Upgrade Translation Functionality: GSoC Project 2012
Table of Contents
Weekly Meeting Schedule : Saturday, 9:00 GMT
Personal Details
Student
Name : Vivek Hamirwasia
Country : India
Timezone: GMT + 5:30
Email : vivsmart[at]gmail[dot]com
IRC Nick: vivek_h
Mentor
Name : Graeme Foster
Email : foster[dot]graeme[at]gmail[dot]com
IRC Nick : graemef
Project Abstract
Sahana-eden currently uses web2py translating feature to translate sahana-eden to different languages. With the current system only the original strings and the translated strings are available to the translators. That only would not be enough to translate correctly with the proper meaning. The objective of the project is to improve the translation process so that the translators have more information such as file name, line number, comments for the translators etc. So for example the translators will know the module in which the strings are in and that will help to translate more appropriately. Further the T() function currently used to identify strings to be translated will be improved so that the developer can add a comment for the translators. And a GUI (a web page) embedded into eden will be implemented to translate on the fly and see the progress of the translations.
Project Plan
Below is the detailed project plan for the Upgrade Translation Functionality project :-
Project Deliverables :- The idea of the project is to automate the entire process of selective translation by providing a tool that helps the translators to translate only the relevant strings in the code when it is deployed. Also, when the code is changed, some strings may no longer be required for translation and some new strings might be added, this tool accounts for such changes for consistent translation. A GUI will be developed to present the translation status for each active module. Addition of comments to the T(...) function must also be facilitated. Finally, the tool will ensure that the translations made by the translators is integrated back into the main code of Eden.

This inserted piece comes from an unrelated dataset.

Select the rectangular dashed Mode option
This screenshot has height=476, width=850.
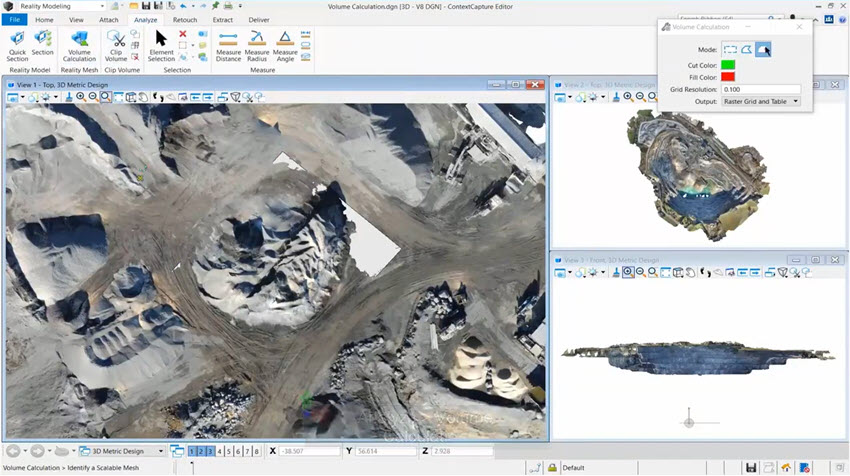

1) Retrieval and storage of all strings based on modules :- Initially, a python script would be run to collect all the strings in the Eden system based on the input module. This collection of strings will be stored in a separate file (different from the languages files) such that each row would contain the original (untranslated) string, its location(pathname/line number), comments and a flag to indicate if it has been translated or not (initially all flags will be unset). Note that the same string appearing in two different files will be placed in two different rows. Currently, we are focusing on the python parse tree generated by using the python parser library to get the strings from the ".py" files. Also file dependencies and structure are studied to discover which strings are grouped under the given module. The active modules will be passed as parameters to the function and later on it can be taken as input from the developer using GUI checkboxes. Also settings such as "deployment.setting.variable_name" (inside T(...) ) will be extracted as it is initially and later their value will be retreived. (The strings inside both T(...) and M(...) will be retrieved. ) For HTML and few JS files, we are using regular expressions to extract the strings inside T().

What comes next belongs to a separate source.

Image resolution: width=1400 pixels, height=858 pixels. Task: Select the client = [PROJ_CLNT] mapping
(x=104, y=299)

2) Building a spreadsheet for translators :- The strings retreived from the previous step will be converted to .csv format. This spreadsheet would then be available to translators for translating (along with location and comments for each string, if any). For this, first the translate-toolkit will be used to study the required format of .csv file and then using the xlwt library of python, the spreadsheet will be created. The current web2py language file will be checked for existing translations. If any string is already translated, its translation will be fetched into the spreadsheet so that the translator need not translate it again. This also gives the translator an option to overwrite the existing translation with something more appropriate. (Also, instead of spreadsheet, the user can choose to download a pootle file containing the same information as the spreadsheet).
3) Converting back the spreadsheet into web2py :- Once the translations are made, the .csv files contained the translations are to be merged back into web2py format. For this a couple of options will be available - i) Merge the new translations with existing ones ii) Replace the old .py file with the new one. Also, the translations may be present in several .csv files and so we need to merge all these files first before converting them into web2py format.

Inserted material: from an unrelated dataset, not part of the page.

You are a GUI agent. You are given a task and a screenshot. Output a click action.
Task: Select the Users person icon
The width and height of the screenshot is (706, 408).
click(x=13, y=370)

4) Updating strings due to modification of code :- There might be several changes made to the code from time to time and so we need to update the language file accordingly. The frequency of update can be set manually. We need to consider two cases - when new strings are added and when some existing strings are deleted. Hence while updating we run step 1) as mentioned above. The above procedure ensures that those strings already translated earlier, are not selected again for translation. Hence, this completes the updation of strings and takes care of any modification of code.
5) Integrate the above functionality into an eden module :- The translation functionality described above is to be made an eden module so that it can be run from within eden. The current plan is to add this functionality into the "admin" module. Hence a translate controller is defined for taking input through forms and processing them. The code for 1) to 4) above will be moved to modules/s3/s3translate.py. The controller will then call the required methods from this file and display the result accordingly.
6) GUI for tracking status: The status of translations for each module must be available on a UI. For this, it was decided that a "master" file containing all the strings will be maintained. The strings in the web2py language files will be checked against this master file to determine the percentage of translation - for the complete file and the module-wise breakdown. An update option will be provided to update the strings in the master file periodically.
7) User supplied strings : The user must be able to upload a text file containing some strings which will also be considered for translation. These strings will appear in the spreadsheet created and will be marked as "user-supplied".
Future enhancements
1) Commented strings in JS : Currently, even the commented strings inside T(...) in javascript files are extracted because regular expressions are being used. Hence the functionality can be improved by avoiding the retreival of such strings.
2) Strings inside MM() : The data inside MM() (in eden/modules/menus.py) can also be retreived so as to get few more strings.
3) Values of variables : A lot of variables inside T(...) access strings from database. Hence these strings can be fetched by using the information about the variable.
4) Module and location of user strings : The user can manually specify the module and the location of the strings when adding the extra strings through the text file. Hence, only the relevant strings will be fetched into the spreadsheet.
5) Pootle Integration: If time permits, we can integrate the pootle tool to translate the string instead of using the spreadsheet.
6) Allow comments : We want to have comments as an optional parameter to the T(...) function such that it becomes T(<string> , <comments>). Hence we could create a new T(...) function and over-ride the inbuilt web2py T(...) function. This new T(...) function would contain most of the code from the inbuilt function except that it would allow to pass comments as parameter.
7) Semi-automatic translation: We can use existing translating tools (such as google translate) to translate the untranslated strings and then present the list to the translator. This will greatly reduce the translator's time and effort as he only needs to modify those translations which are incorrect.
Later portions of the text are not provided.